Free tool from Team Cymru aims to help fight malware

Non-profit internet research firm says WinMHR tool will bring PC protection to third-world countries that need more security

The non-profit, Chicago-based internet security research firm Team Cymru (pronounced 'kum-ree') will release a new tool next month that it hopes will be a game changer in the fight against world-wide cyber crime.

The tool, called WinMHR, utilizes the techniques to check a Windows PC for malware through Team Cymru's Malware Hash Registry, a directory of files that have already been identified as malicious by anti-virus software vendors and security researchers. Malware signatures are constantly updated by Team Cymru, so there are never any signature updates to install. No files or any of their contents are sent across the network, only hashes, according to Steve Santorelli, director of global outreach with Team Cymru.

Read about Team Cymru's work to battle botnets around the globe in 3 basic steps to avoid joining a botnet

"It checks files against a central database that is one of the most comprehensive in the world," said Santorelli. "It might not sound like much, but that's never been done before and it's an approach that might well tip the balance in favor of those of us that fight against computer crime."

Anyone, anywhere running the latest Windows XP, Vista, or 7 can download WinMHR and use it; and that also includes corporate use. However it is not intended to replace existing anti-virus software on a PC. Instead, the MHR provides an additional layer of detection to the PC, said Santorelli.

"It's designed to augment existing AV and give you information that helps folks, geek and non-geek alike, make decisions that will protect them from harm."

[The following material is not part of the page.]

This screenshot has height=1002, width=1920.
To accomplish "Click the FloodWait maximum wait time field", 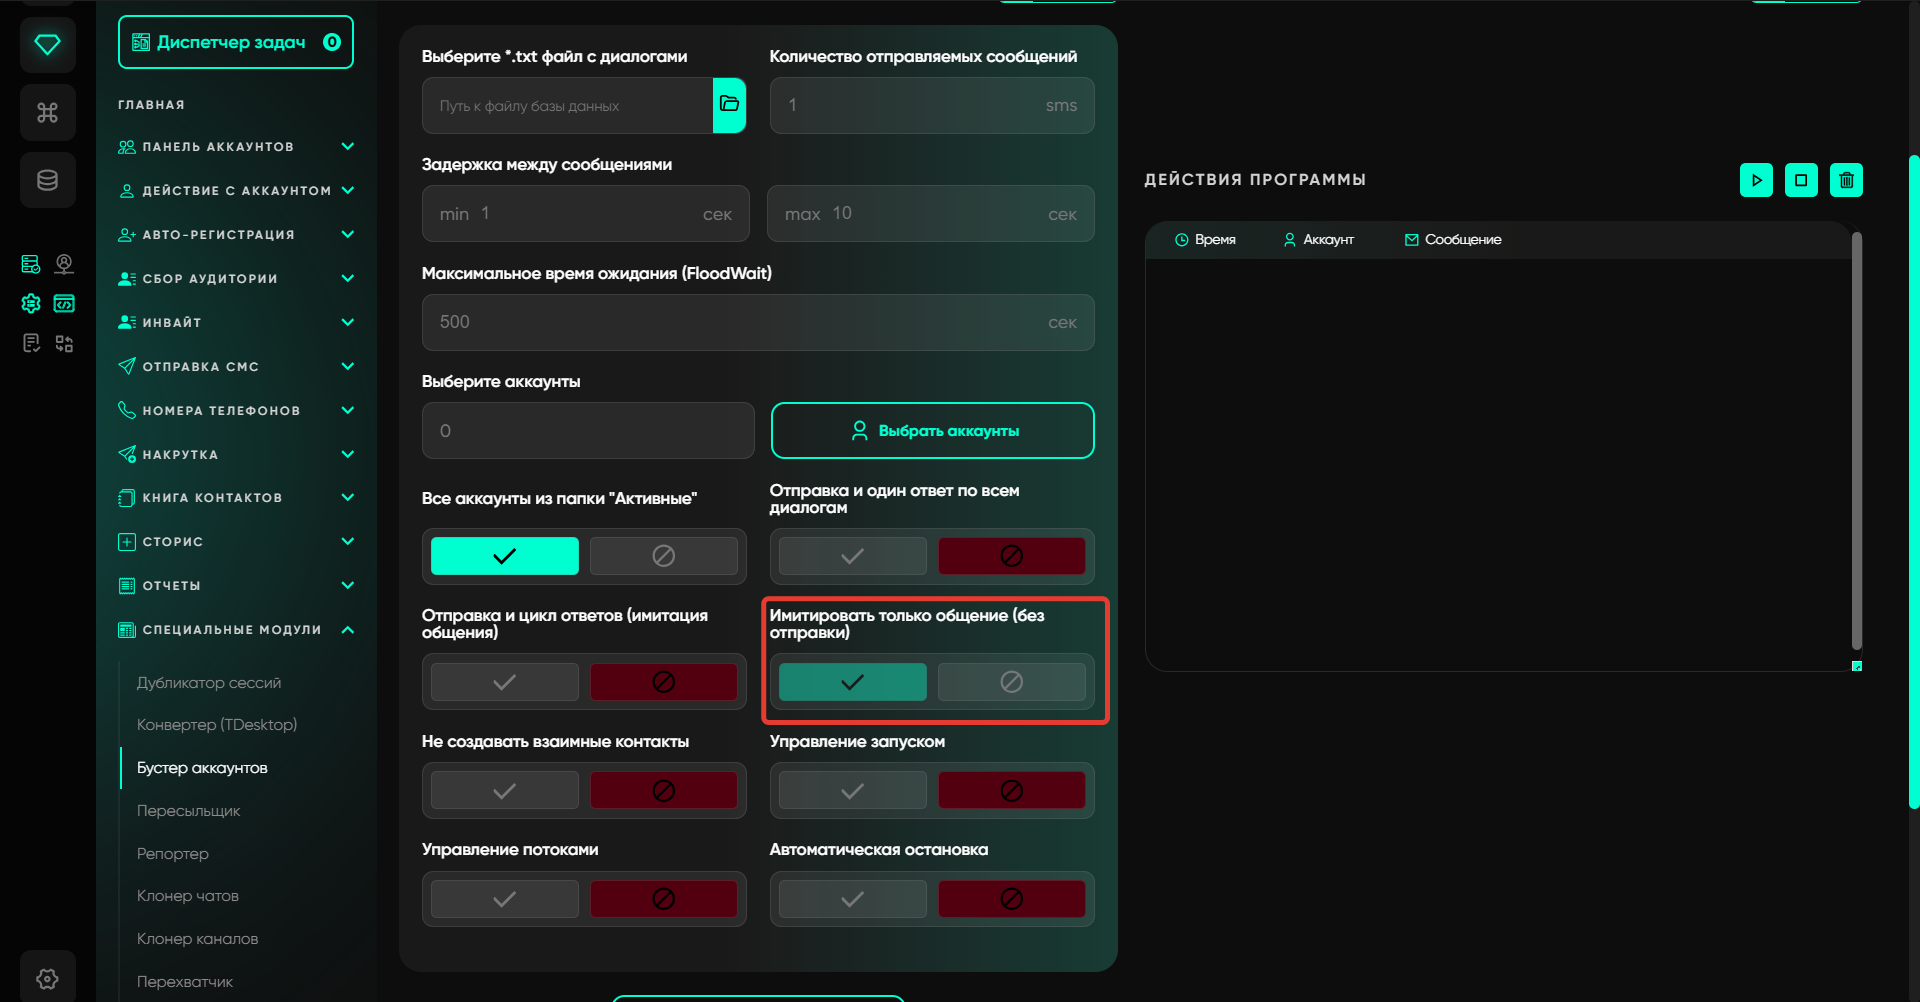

Santorelli said the tool builds on Team Cymru's mission, which is to make the entire Internet more secure, more aware, and more reliable through education and community outreach. The hope is the free tool will catch on in places like Africa and parts of Asia that often don't get the attention of the major AV vendors.

"Africa at least is on the cusp of a massive explosion of bandwidth, connectivity and Internet usage due to heavy investment in trans-oceanic cabling and other infrastructure," said Santorelli. "The continent has some passionate and very capable security engineers, but we do see signs that Africa might repeat some of the mistakes of some more developed regions as they grew their Internet usage in the last few decades. It's been said that some vendors might not see developing nations as a market worth devoting much time to. We're not a vendor and we see these geographic areas as absolutely the most deserving of our help."

The tool is expected to be available for use on September 6th and will be available through the Team Cymru web site.